Он сетует на то, что культура в России развивается слишком замедленными темпами; и поныне народное образование охватывает далеко не все население, а первоначальное образование вообще находится в плачевном состоянии. Издательства выпускают горы книг, но правительство забывает, что сначала надо научить детей читать. Особенно низкий культурный уровень в сельской местности. Ленин предлагает грамотным рабочим при содействии партийных профсоюзных органов идти в деревни и обучать крестьян грамоте. Видно, Ленин начинает понимать, что народники, которых он всегда недолюбливал, были все-таки правы, когда в 70-х и 80-х годах прошлого столетия шли в народ, дабы нести ему просвещение. Теперь он находился на краю могилы, и перед ним представало все его прошлое.

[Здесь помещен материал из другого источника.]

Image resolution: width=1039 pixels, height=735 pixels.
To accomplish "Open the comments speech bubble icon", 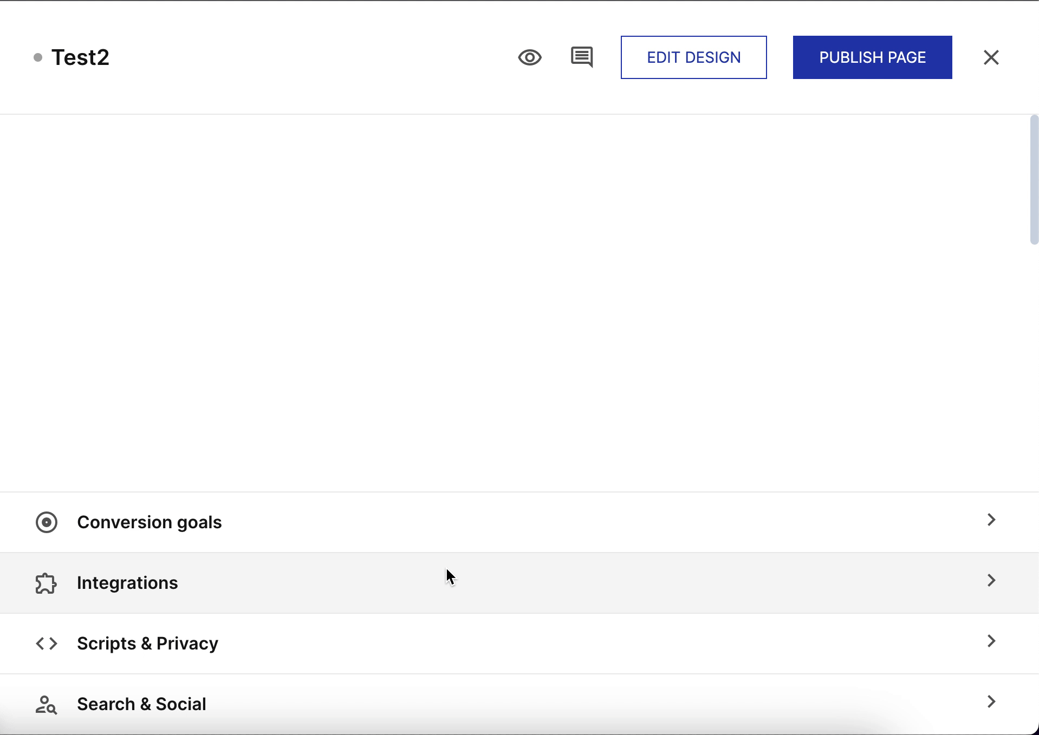I will point(582,57).
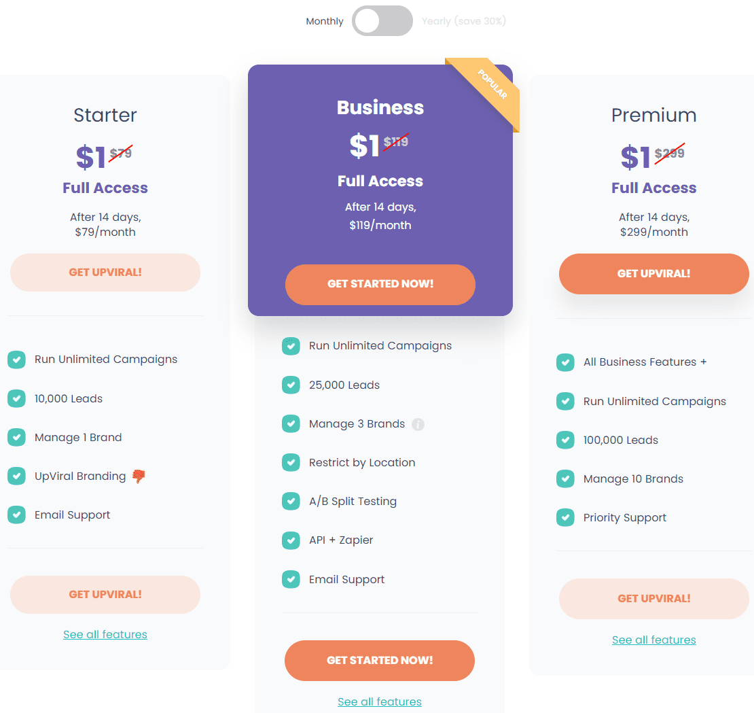
Task: Click the checkmark icon beside API + Zapier
Action: (x=291, y=540)
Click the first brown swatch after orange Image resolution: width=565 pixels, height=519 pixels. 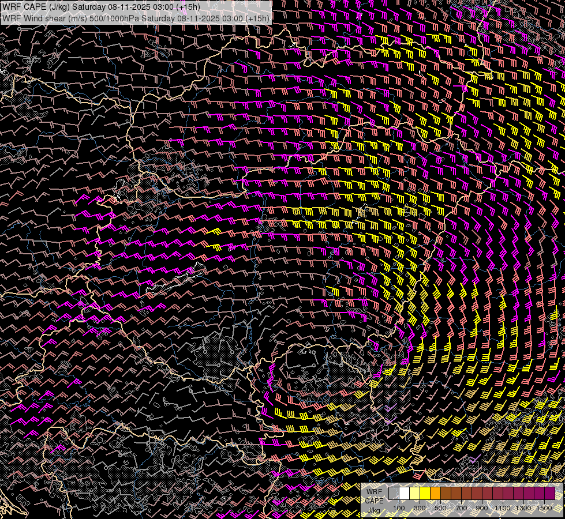[446, 494]
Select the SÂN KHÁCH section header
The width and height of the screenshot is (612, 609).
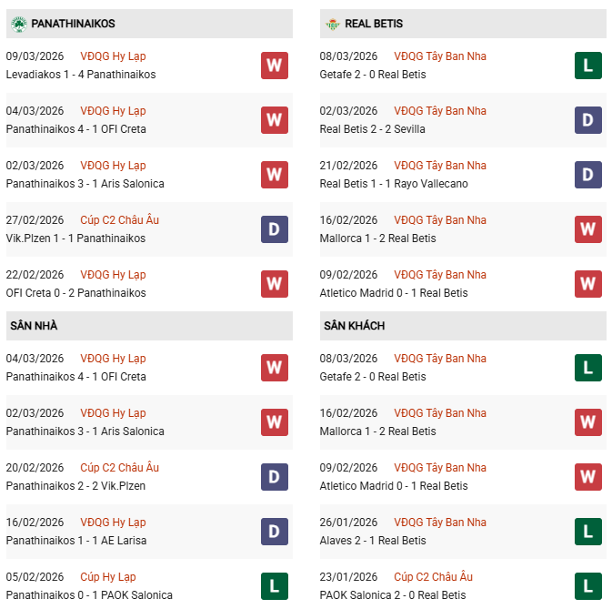pos(354,326)
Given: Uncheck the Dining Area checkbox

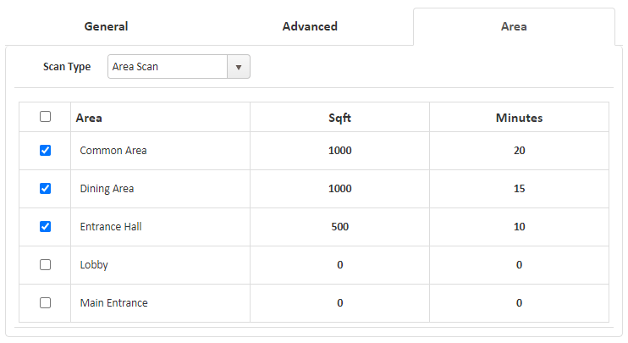Looking at the screenshot, I should click(46, 189).
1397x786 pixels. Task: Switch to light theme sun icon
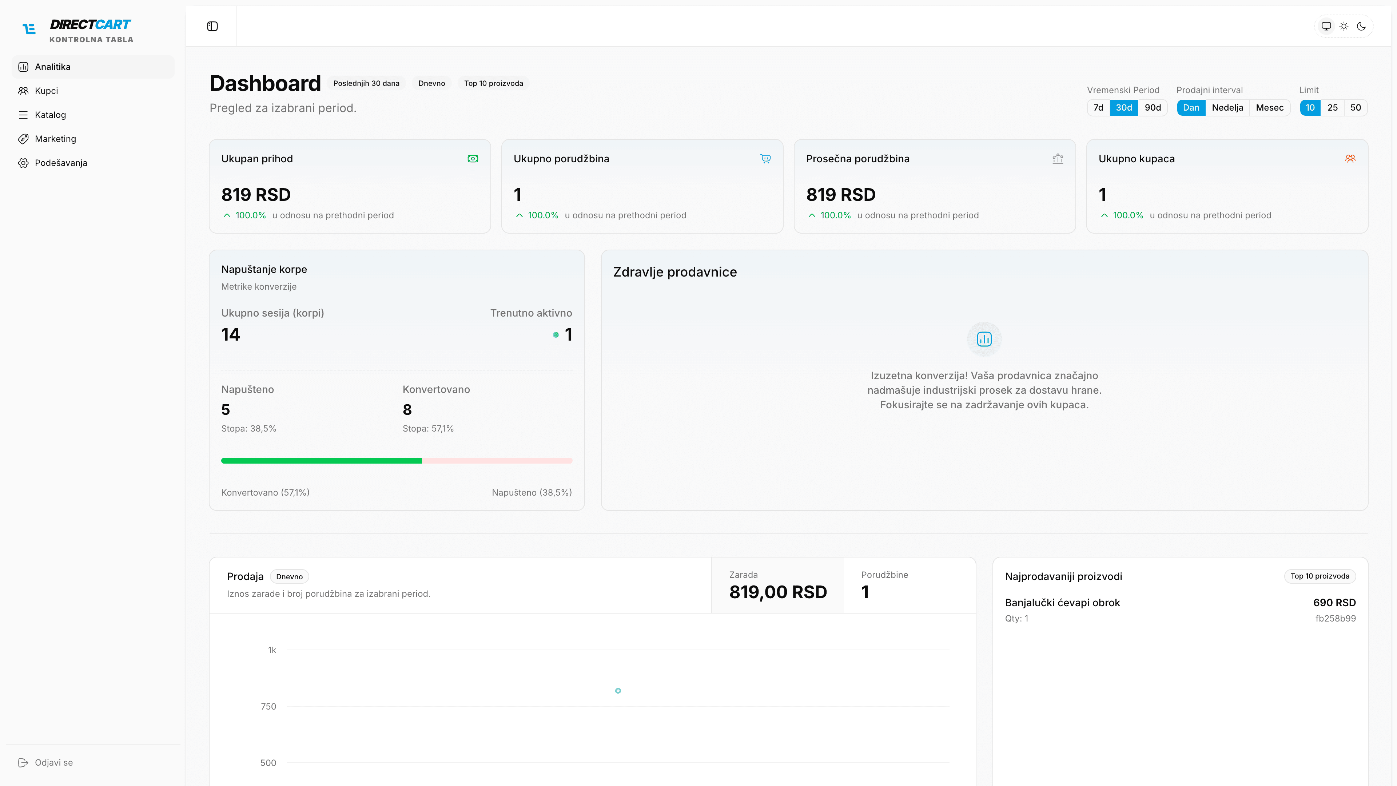(1344, 26)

В последующие дни он диктовал «Странички из дневника», а затем статью «О кооперации». На этот раз он размышляет о том, что все население должно стать цивилизованным и преодолеть целую полосу культурного развития. Каждый должен сделаться грамотным, толковым, научиться культурно торговать — научиться быть «культурным торгашом», выражаясь словами Ленина. «Под уменьем быть торгашом я понимаю уменье быть культурным торгашом. Это пусть намотают себе на ус русские люди или просто крестьяне… Он (крестьянин. — Ред.) торгует, но от этого до уменья быть культурным торгашом еще очень далеко. Он торгует сейчас по-азиатски, а для того, чтобы уметь быть торгашом, надо торговать по-европейски. От этого его отделяет целая эпоха». Но ведь ранее он почти полностью запретил свободную торговлю, установив на нее государственную монополию; при нэпе он разрешил развитие частного сектора, но в строгих границах. Поэтому теперешняя его мечта о «строе цивилизованных кооператоров при общественной собственности на средства производства» выглядела как нечто неосуществимое, крайне далекое от реальности. Он так и не объяснил, что он имеет в виду под словом «культура». Это слово было еще одним магическим словечком в обойме его пропагандистских средств, которое могло по его желанию принимать любое значение. По его мнению, для окончательной победы социализма в России осталось лишь одно: осуществить в ней культурную революцию. Он мечтал о том времени, когда все русские люди будут увлеченно читать книги и усвоят отменные манеры.
«Странички из дневника» и статья «О кооперации» были напечатаны в газете «Правда». Они по тону выпадают из всего написанного им ранее. В них уже нет большой едкости, напора. И вдруг неожиданно 4 января 1923 года Ленин решает продиктовать секретарю Лидии Фотиевой фрагмент, который должен был стать постскриптумом к декабрьской записи минувшего года, в которой он давал характеристики руководителям большевистской партии. Мы вновь ощущаем всю силу переполняющего его гнева.